Polar bears only live in the Arctic and are totally dependent on the sea ice for all of their essential needs, according to wildlife experts. Several scientific studies indicate that the bear is under a growing threat because of a loss of habitat — Arctic sea ice — which is attributed to global warming.

The Interior Department’s inspector general on March 7 began an initial inquiry into why the Fish and Wildlife Service (FWS) had delayed for nearly two months a decision to list or not list the polar bear under the ESA. When the deadline arrived, the FWS said the “complexity” of the decision required another month to make a decision, but that deadline has passed (see NGI, Feb. 11; Jan. 14). A spokesman for the inspector general’s office said the inquiry is in the “very early stages” and was opened in response to a letter from environmental groups critical of the administration’s delay in making a decision. The initial inquiry will determine whether an investigation is warranted.

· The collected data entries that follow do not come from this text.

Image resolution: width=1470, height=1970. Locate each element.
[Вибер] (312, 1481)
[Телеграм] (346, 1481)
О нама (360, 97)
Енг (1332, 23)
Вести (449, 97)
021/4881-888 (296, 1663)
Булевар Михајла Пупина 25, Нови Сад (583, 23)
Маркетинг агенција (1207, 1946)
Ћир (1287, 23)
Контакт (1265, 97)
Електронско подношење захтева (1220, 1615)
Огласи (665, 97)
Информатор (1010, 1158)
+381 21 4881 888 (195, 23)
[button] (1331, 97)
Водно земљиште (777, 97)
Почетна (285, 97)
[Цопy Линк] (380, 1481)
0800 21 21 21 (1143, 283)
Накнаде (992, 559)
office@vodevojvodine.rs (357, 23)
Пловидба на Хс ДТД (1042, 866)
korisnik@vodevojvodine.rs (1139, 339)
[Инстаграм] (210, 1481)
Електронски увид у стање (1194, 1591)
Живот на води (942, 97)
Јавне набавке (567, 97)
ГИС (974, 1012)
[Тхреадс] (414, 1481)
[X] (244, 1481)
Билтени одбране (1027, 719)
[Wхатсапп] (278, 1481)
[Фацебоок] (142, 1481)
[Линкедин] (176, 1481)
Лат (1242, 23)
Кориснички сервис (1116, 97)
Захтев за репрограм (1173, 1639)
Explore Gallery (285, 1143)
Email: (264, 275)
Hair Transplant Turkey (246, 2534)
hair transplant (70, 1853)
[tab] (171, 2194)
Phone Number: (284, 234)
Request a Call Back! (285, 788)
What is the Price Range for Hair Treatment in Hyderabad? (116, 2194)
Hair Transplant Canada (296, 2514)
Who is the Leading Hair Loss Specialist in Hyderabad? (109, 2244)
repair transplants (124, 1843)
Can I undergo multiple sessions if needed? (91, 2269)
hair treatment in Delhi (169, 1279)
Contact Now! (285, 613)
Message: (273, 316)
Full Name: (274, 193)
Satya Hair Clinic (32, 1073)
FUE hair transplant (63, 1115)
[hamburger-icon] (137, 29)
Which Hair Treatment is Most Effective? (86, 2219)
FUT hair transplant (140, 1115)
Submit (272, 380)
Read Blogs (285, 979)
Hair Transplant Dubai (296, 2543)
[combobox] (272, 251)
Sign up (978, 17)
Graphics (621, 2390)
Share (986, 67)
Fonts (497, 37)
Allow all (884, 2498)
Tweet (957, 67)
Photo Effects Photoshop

The Center for Biological Diversity, Greenpeace and the Natural Resources Defense Council (NRDC) filed their lawsuit in response to the missed deadline in U.S. District Court for the Northern District of California. The lawsuit seeks a court order compelling the administration to issue the final decision on polar bear protection immediately.

“The Bush administration seems intent on slamming shut the narrow window of opportunity we have to save polar bears,” said Kassie Siegel, climate program director at the Center for Biological Diversity and lead author of a 2005 petition seeking the ESA listing. “We simply will not sit back and passively allow the administration to condemn polar bears to extinction.”

NRDC’s Andrew Wetzler, who directs the council’s Endangered Species Project, said the ESA was “absolutely unambiguous: the FWS was required to make a final decision months ago. Now it’s up to a federal court to throw this incredible animal a lifeline…”

The ESA listing process for the polar bear because of global warming was initiated with a scientific petition from the Center for Biological Diversity, NRDC and Greenpeace. The groups sued the Bush administration for failing to respond to the petition in December 2005. As a result of that first lawsuit, the FWS in February 2006 found that protection of polar bears “may be warranted” and launched a full status review of the species. A settlement agreement in that case committed the FWS to make the second of three required findings in the listing process by Dec. 27, 2007, at which time the FWS announced the proposal to list the species as threatened. By law, the FWS was required to make a final listing decision within one year of the proposal. The decision is now more than two months overdue.

Noting that the federal government initiated lease sales to drill for oil in the Chukchi Sea earlier this month, Greenpeace USA research director Kert Davies said the lawsuit “has forced the Bush administration’s hand on the issue of global warming like no other, even as it rubber stamps drilling rights for Big Oil in pristine polar bear habitat. If the federal government is really serious about protecting the polar bear, then its next steps will be to cancel lease sales in the Chukchi Sea and immediately implement a plan for deep cuts in U.S. global warming pollution.”

The oil and gas industry has opposed listing the polar bear because, it argues, the population is at historically healthy levels. There are an estimated 22,000-25,000 polar bears living in the Arctic regions of Alaska and Canada.

“The Endangered Species Act is not the appropriate regulatory tool to address climate change or whatever policies that could be used to respond to perceptions on climate change,” said Richard Ranger, a senior policy adviser for the American Petroleum Institute.